Anti-PD/PD-L1-targeted immunotherapy is associated with remarkably high rates of durable clinical responses in patients across a range of tumor types, although their high incidence of skin, gastrointestinal, and endocrine side effects with their use. The risk of pneumonitis associated with checkpoint inhibition therapy is not well described. A systematic review of the literature was conducted on randomized clinical trials (RCTs) comparing anti-PD/PD-L1 mono-immunotherapy (IMM) to chemotherapy (CTH) protocols in cancer patients. The primary endpoint was the pneumonitis rate in IMM compared to CTH. Secondary endpoints were (I) high-grade pneumonitis rate in IMM compared to CTH and (II) tumor response rate, progression-free survival (PFS), and overall survival (OS) between IMM and CTH. Random model and leave-one-out-analysis were performed.
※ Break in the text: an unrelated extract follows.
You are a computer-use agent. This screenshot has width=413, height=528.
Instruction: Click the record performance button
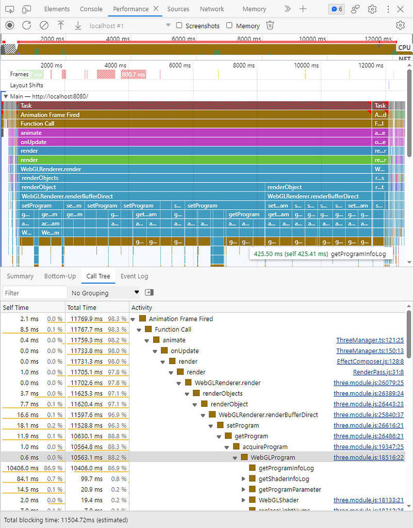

Thirteen RCTs studying 7,246 patients were included; 3,704 (51.12%) patients in the IMM arm and 3,542 (48.88%) patients in the chemotherapy arm. Seven non-small cell lung cancer (NSCLC) RCTs were included with 4,164 patients; 2,101 in the IMM arm and 2,063 patients in the CTH arm. Three RCTs were on melanoma patients (n=1,390). Nine RCTs compared mono-immunotherapy to CTH [docetaxel in 5 studies (38.5%), platinum-based in 2 studies (15.4%), dacarbazine in 1 study (7.7%) and everolimus in 1 study]. Both high-grade and all-grade pneumonitis were higher among patients in the IMM arm when compared to the CTH arm (OR =4.39, 95% CI: 1.65-11.69, P=0.003 and OR =2.46, 95% CI: 1.29-4.6, P=0.007). Tumor response rate was significantly better in the immunotherapy arm (OR =2.31, 95% CI: 1.62-3.29, P<0.001). PFS and OS were longer in patients who received IMM compared to patients in the CTH arm (HR =0.75, 95% CI: 0.65-0.85, P<0.001, and HR =0.71, 95% CI: 0.66-0.77, P<0.001). The incidence of high-grade and all-grade pneumonitis is higher in anti-PD-1 therapy but not in anti-PD-L1 therapy when compared to traditional CTH regimens for NSCLC and melanoma. High-grade adverse events were otherwise more common in the CTH arm. Tumor response rate, PFS, and OS are all substantially improved with IMM over CTH. These results can be used to guide therapy selection and set expectations for treatment effect in these patients.

Conflicts of Interest: The authors have no conflicts of interest to declare.